The main windows is split in three zones, the two on the left allow for selection of the part of the file that is being studied. The bigger pane on the right shows the results of the selected algorithm.

Data visualisation (data)

Data visualisation is the most basic of all views, it simply shows each byte as it is in the file, taking its value as a color: 0xff will be very bright, 0x00 will be black.

Entropy visualisation (ent)

This uses a sliding window over the data to compute "local" Shannon entropy. The color represents the entropy, if it is dark then the data doesn't have high entropy, if it gets lighter the entropy increases.

N-Gram visualisation (3G, 2G)

This are the most useful views when it comes to identifying what kind of data one is looking at. The idea is to look at a histogram of bigrams or trigrams in the file. Those are represented in 2D or 3D.

This representation offers very visual patterns that are different enough from one data type to another to be easily recognized once you get used to them.

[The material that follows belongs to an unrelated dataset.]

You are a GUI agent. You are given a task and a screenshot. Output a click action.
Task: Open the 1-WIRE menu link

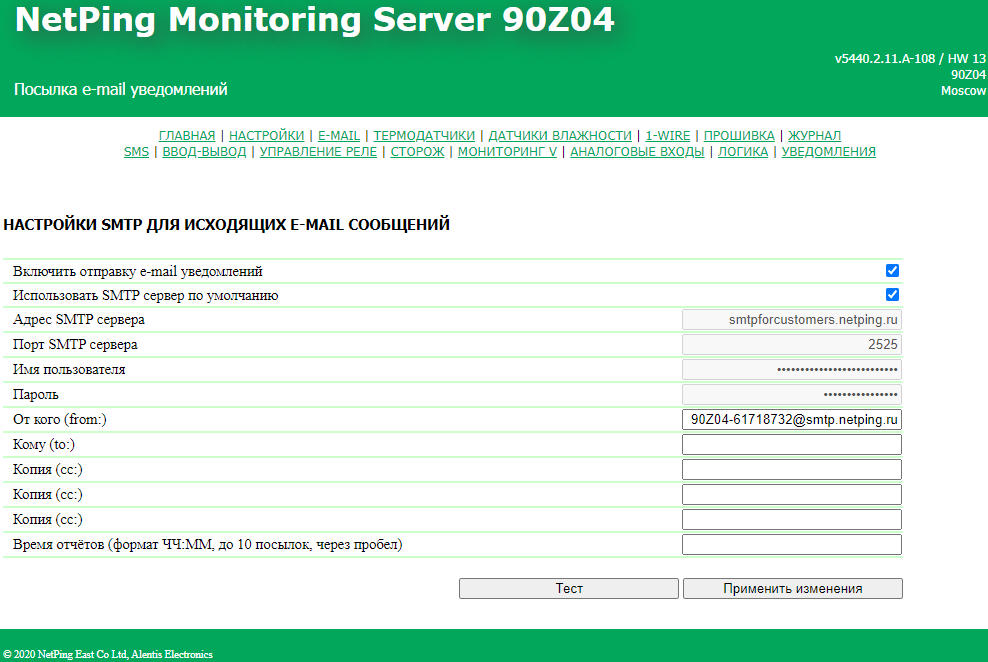tap(667, 136)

A data point in one of those views represents how often those bytes are found together. Data in pink is simply the printable ascii range.

For example this is a 2D representation of the histogram of bigrams in english text: binglide looking at english text

Notice the square representing the lowercase ascii letters that follow each other. Slightly to the left we see some traces of uppercase followed by lowercase and beneath that another, more subtle, square representing all caps words. The rest is mainly characters followed by spaces or other punctuation.

Sample data types

You can find screenshots of some common data types under the /samples/ directory.

bytecode

Bytecode patterns are usually very similar even when looking at different architectures. This mean code in an unknown architecture might be recognized as code and at the same time with practice one can identify the architecture. Bellow is i386, x86_64 and powerpc in that order.

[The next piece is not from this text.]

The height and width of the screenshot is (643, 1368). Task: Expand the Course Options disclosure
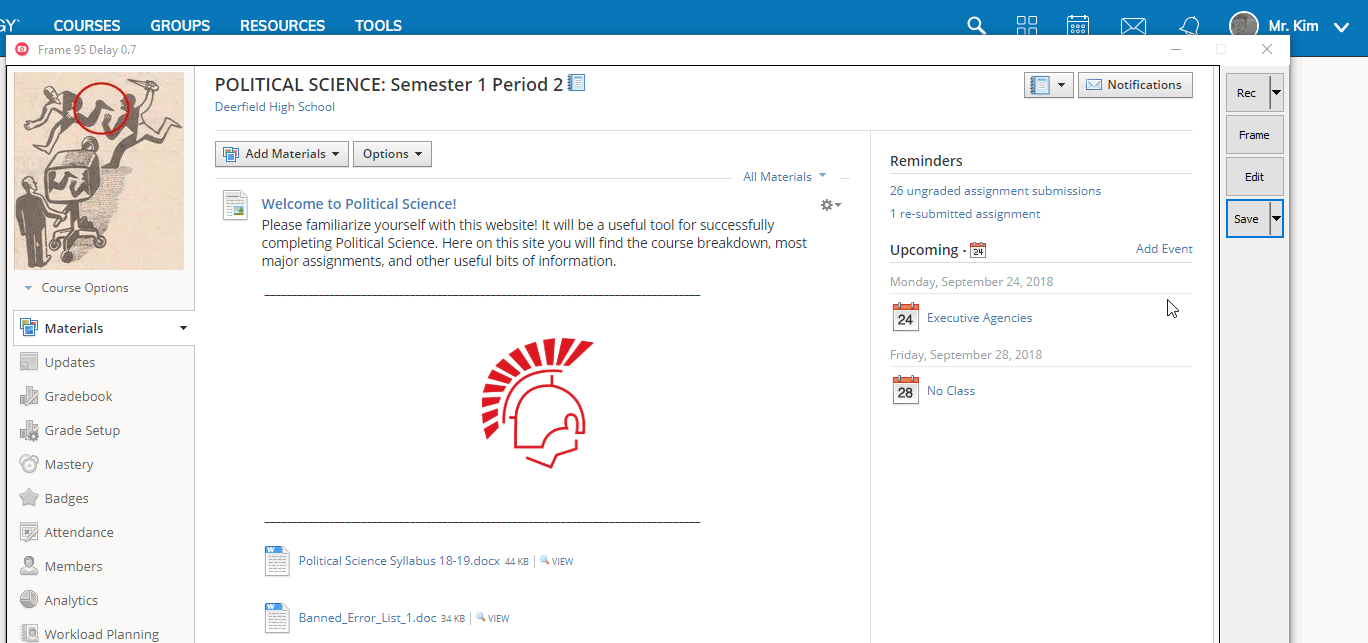77,288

binglide looking at i386 binglide looking at x86_64 binglide looking at powerpc

images & sound

When looking at uncompressed images or sound the patterns are pretty similar. It is mainly a diagonal with some "organic" features, this is because the data doesn't change much from one point in the file to the next. One thing to notice is the number of channels the data is encoded with. Especially in 3D you can notice 3 distinct features when an image is encoded in RGB, these are the RGB, GBR and BRG trigrams. Another caveat is the presence of an (almost) unused channel, this happens with unused alpha channels, or sound encoded on 16bit but with the original data coming from an 8 bit source for example. In those cases one of the channels will almost never change thus projecting the whole histogram on a couple of planes in the 3D view. Here are some samples:

Sound

binglide looking at human speech This is human speech, notice the very small range of values that are used.

binglide looking at rock music For reference this is rock music.

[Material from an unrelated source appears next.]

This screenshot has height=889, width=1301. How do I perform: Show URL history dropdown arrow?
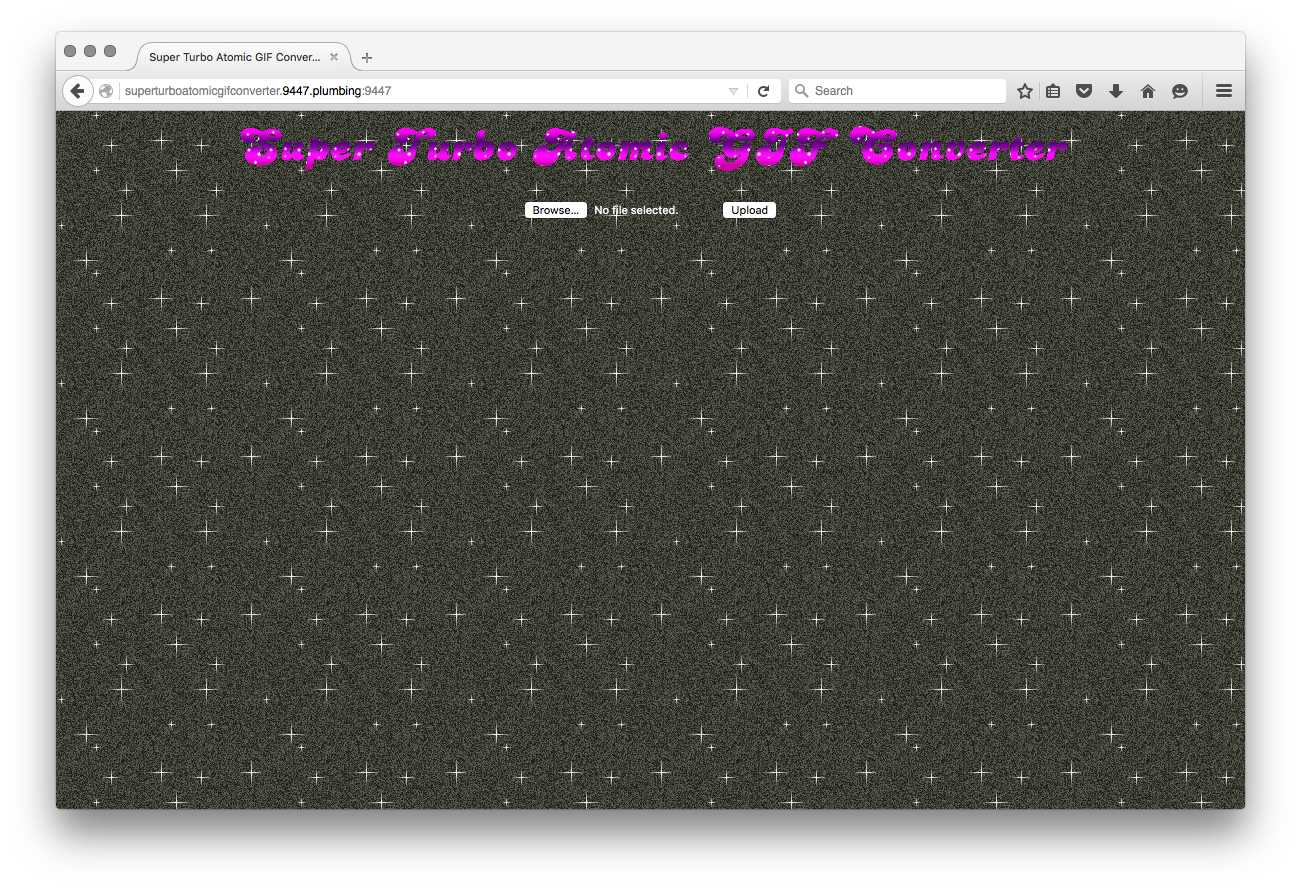tap(733, 91)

binglide looking at human speech This is the same speech encoded on 16bit. Each high-order byte will be very close to 0xff or 0x00 because of the small amount of values that are actually used. Each being a signed uint16 close to 0. This is why this pattern emerges.

Images

Images have the same diagonal shape but are much more organic.

binglide looking at an image binglide looking at an image

Compressed data

Compressed data almost looks like random data, which is expected. But some patterns can still be recognized.

binglide looking at gzip The screenshot above shows gzip's deflate compression. Notice the lines going diagonally through the image.

binglide looking at gif binglide looking at jpeg Those two images show gif and jpeg respectively.